● Task
Beginning at the line containing "Enable the Bold checkbox", repeat each line below exactly up to and including the line containing "Image resolution: width=464". Do not repeat the pictures.

● Input data
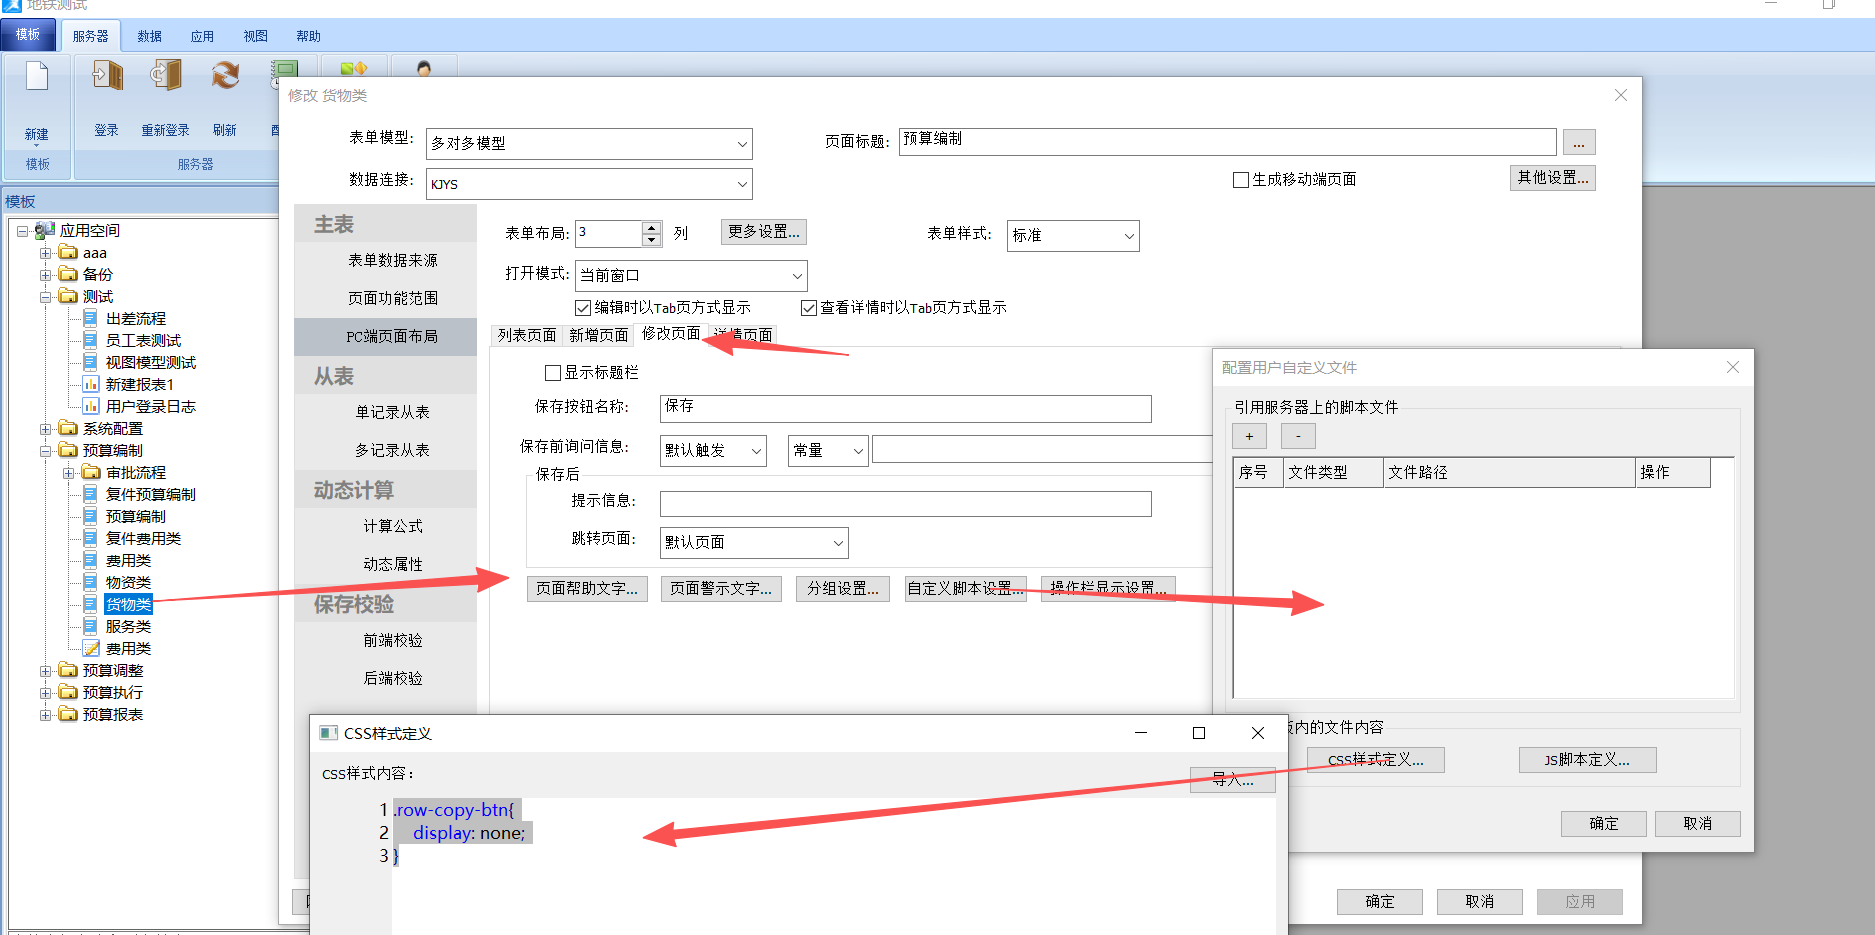
Task: Click the 出差流程 form icon in tree
Action: click(x=91, y=319)

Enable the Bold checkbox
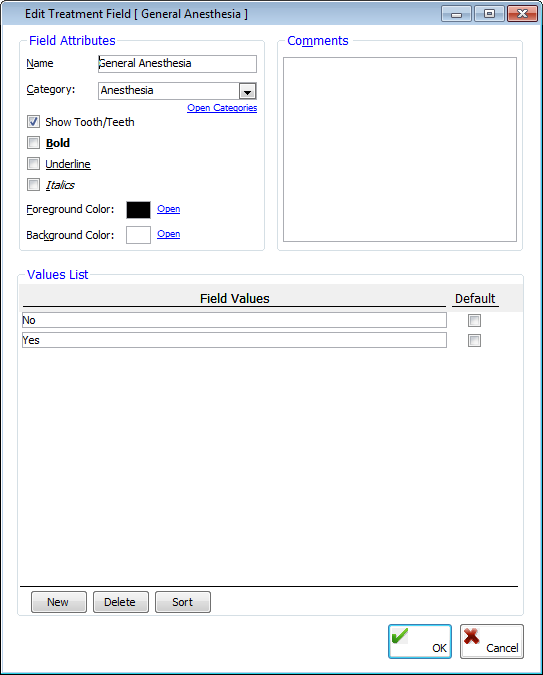(33, 142)
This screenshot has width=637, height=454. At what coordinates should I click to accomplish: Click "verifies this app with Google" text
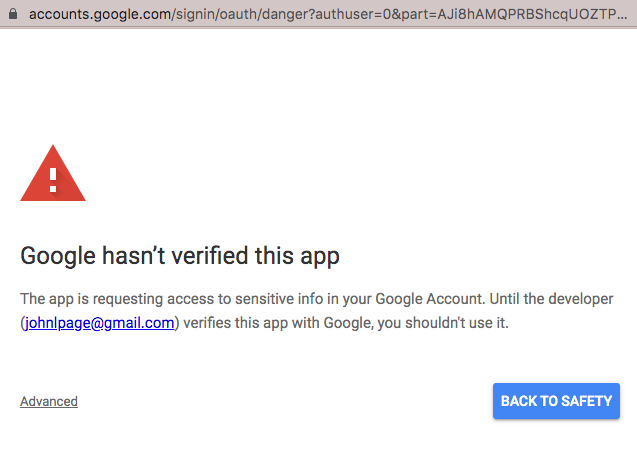point(278,323)
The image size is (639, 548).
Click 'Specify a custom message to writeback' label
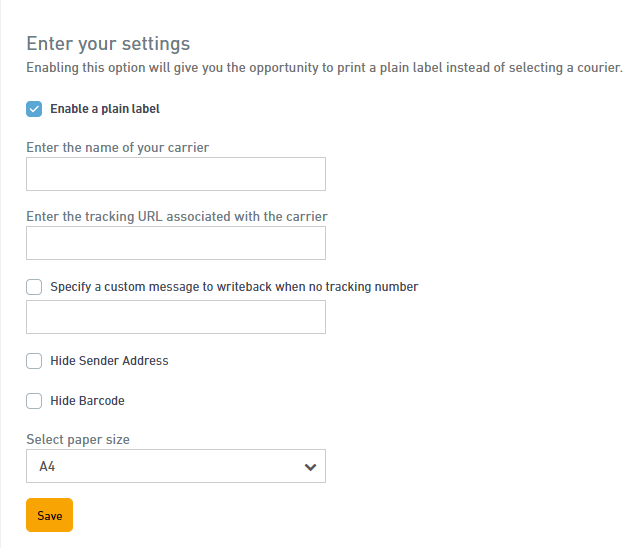(x=234, y=287)
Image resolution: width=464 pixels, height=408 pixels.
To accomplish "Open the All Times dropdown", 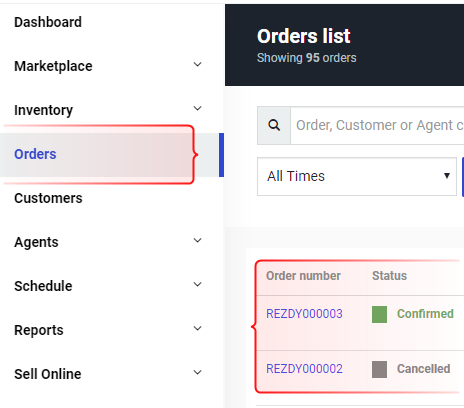I will (x=357, y=176).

● Completed exercise
Enable the Bold checkbox
(33, 142)
This screenshot has width=637, height=454. At what coordinates should I click to accomplish: Click "verifies this app with Google" text
point(278,323)
The image size is (639, 548).
Click 'Specify a custom message to writeback' label
(x=234, y=287)
Image resolution: width=464 pixels, height=408 pixels.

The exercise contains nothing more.